Nós sabemos a velocidade inicial desta a fase (-50m/s) e a altura inicial (-4575m). Também sabemos que agora a gravidade deve ser escrita com o sinal positivo, pois já voltou ao normal. E sabemos que, no final dessa fase, a velocidade dele vai ser 0. Mas queremos saber quanto tempo ele ainda vai continuar subindo e qual a altura máxima que ele vai chegar.
→ v2 = -50 m/s
→ s2 = -4575 m
→ g = 10 m/s²
→ v3 = 0 m/s
Primeiro o tempo, que podemos obter com a fórmula 3:
v3 = v2 + at
0 = -50 + 10 . t
50 = 10t
→ t3 = 5 s
Agora, com o tempo, podemos calcular a altura máxima usando novamente a fórmula 1:
s3 = s2 + v2t3 + ½ . at3²
s3 = -4575 + (-50).5 + ½ . 10.5²
s3 = -4575 – 250 + ½ . 250
s3 = -4575 -125
→ s3 = -4700 m
Resultado da fase 3: 5 segundos após o fim da magia, Grunk atinge a altura máxima de 4700 metros e então começa a cair. Se esse experimento fosse feito ao nível do mar isso seria mais alto que muitas montanhas por aí.
Fase 4: começa a queda.
Agora Grunk irá seguir o curso normal da natureza e cair. Nessa fase ele irá cair por 15 segundos até atingir a velocidade terminal.
s4 = s3 + v3t + ½ . at²
s4 = -4700 + 0.t + ½ . 10.15²
s4 = -4700 + ½ . 2250
→ s4 = -3575 m
Resultado da fase 4: Grunk, que estava a 4700 metros, despenca até 3575 metros.
Fase 5: Poft!
E finalmente, Grunk desce os mais de 3 mil metros em velocidade constante de 50 m/s até o chão onde, esperamos, haja algo para amortecer sua queda. Sabemos sua velocidade e sabemos onde sua trajetória irá parar. Queremos saber quanto tempo isso vai levar.
Como é um movimento em velocidade constante usamos a fórmula 2:
s5 = s4 + vt
0 = -3575 + 50.t
3575 = 50t
→ t = 71,5 s
Resultado da fase 5: Grunk termina sua queda após 71 segundos e meio de descida em velocidade terminal.
Resultados finais: Com o fim do experimento (e aparentemente de Grunk também) podemos concluir uma série de coisas.
1- Orcs são excelentes cobaias depois que você os acorrenta e amordaça.
2- Depois que a magia Reverter Gravidade é conjurada em campo aberto os alvos vão demorar 175 segundos para subir e cair. Isso dá 2 minutos e 55 segundos ou pouco mais de 29 turnos. Isso é claro, se for conjurada por um mago de 13º nível.

Instruções
a – Transcreva do texto sobre a queda de Grunk o trecho de "E finalmente, Grunk" a "série de coisas.".
b – Segundo o texto sobre a queda de Grunk, qual é a altura máxima que Grunk atinge?
c – Dê continuidade ao texto sobre a queda de Grunk a partir do ponto em que ele termina.
As linhas que vêm depois constituem um material à parte.

Registros de um conjunto de dados de apontamento:
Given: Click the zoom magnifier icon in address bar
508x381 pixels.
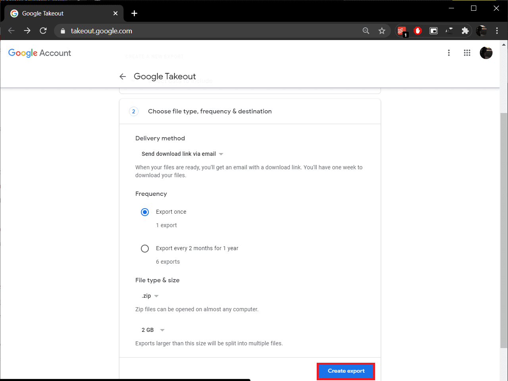Looking at the screenshot, I should pyautogui.click(x=366, y=31).
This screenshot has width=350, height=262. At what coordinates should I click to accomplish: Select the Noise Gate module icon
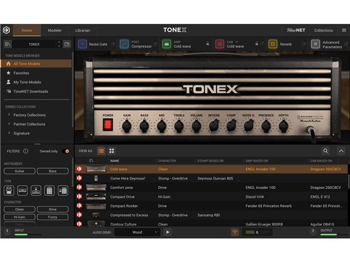(82, 44)
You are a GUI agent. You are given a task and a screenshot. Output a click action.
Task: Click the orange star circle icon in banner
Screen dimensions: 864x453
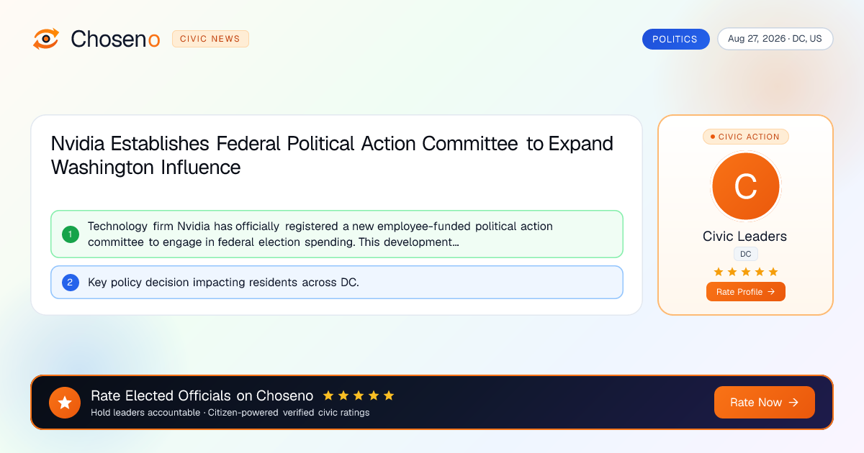(65, 403)
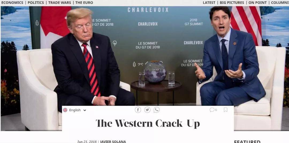Navigate to On Point section
The image size is (289, 143).
point(257,3)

Respostas
a –
E finalmente, Grunk desce os mais de 3 mil metros em velocidade constante de 50 m/s até o chão onde, esperamos, haja algo para amortecer sua queda. Sabemos sua velocidade e sabemos onde sua trajetória irá parar. Queremos saber quanto tempo isso vai levar.
Como é um movimento em velocidade constante usamos a fórmula 2:
s5 = s4 + vt
0 = -3575 + 50.t
3575 = 50t
→ t = 71,5 s
Resultado da fase 5: Grunk termina sua queda após 71 segundos e meio de descida em velocidade terminal.
Resultados finais: Com o fim do experimento (e aparentemente de Grunk também) podemos concluir uma série de coisas.

b – 4700 metros.

c –
3- A altura máxima que os alvos vão alcançar gira em torno de 4.700 metros a partir do chão. Novamente considerando um mago de 13º nível.
4- Com um raio mínimo de 16 metros, que resulta numa área mínima de 800m², um mago pode colocar uma tropa inteira no ar e ficar observando por 29 turnos enquanto eles sobem e caem, se estatelando no chão.
5-Se a razão de 1d6 de dano a cada 3 metros for respeitado sem um teto limite o dano por queda pode facilmente ultrapassar mil d6. Como a velocidade terminal é alcançada em torno de 1000m eu sugiro um teto máximo de 300d6 de dano por queda. Ainda dá pra matar quase qualquer coisa.
6-Nós não consideramos o efeito da reversão de gravidade sobre o ar. Na prática o que mantém o ar próximo do solo é a gravidade então o efeito mais grave dessa magia é sugar todo o ar da área afetada direto para o espaço. À medida que o ar das redondezas se move para preencher o vácuo ele também é arremessado para o espaço. E quando o ar se move ele pode arrastar coisas e pessoas para dentro da área da magia potencialmente criando um funil de vento que arremessa tudo para cima.
E antes que alguém me diga, eu não sou físico, então os meus cálculos podem, e provavelmente vão, estar errados. Isso é só uma tentativa muito superficial de avaliar algumas consequências dessa magia, já que ela deixa alguns parâmetros em aberto.
Agora, com licença que eu preciso juntar o Grunk.
Alguém me traga uma espátula!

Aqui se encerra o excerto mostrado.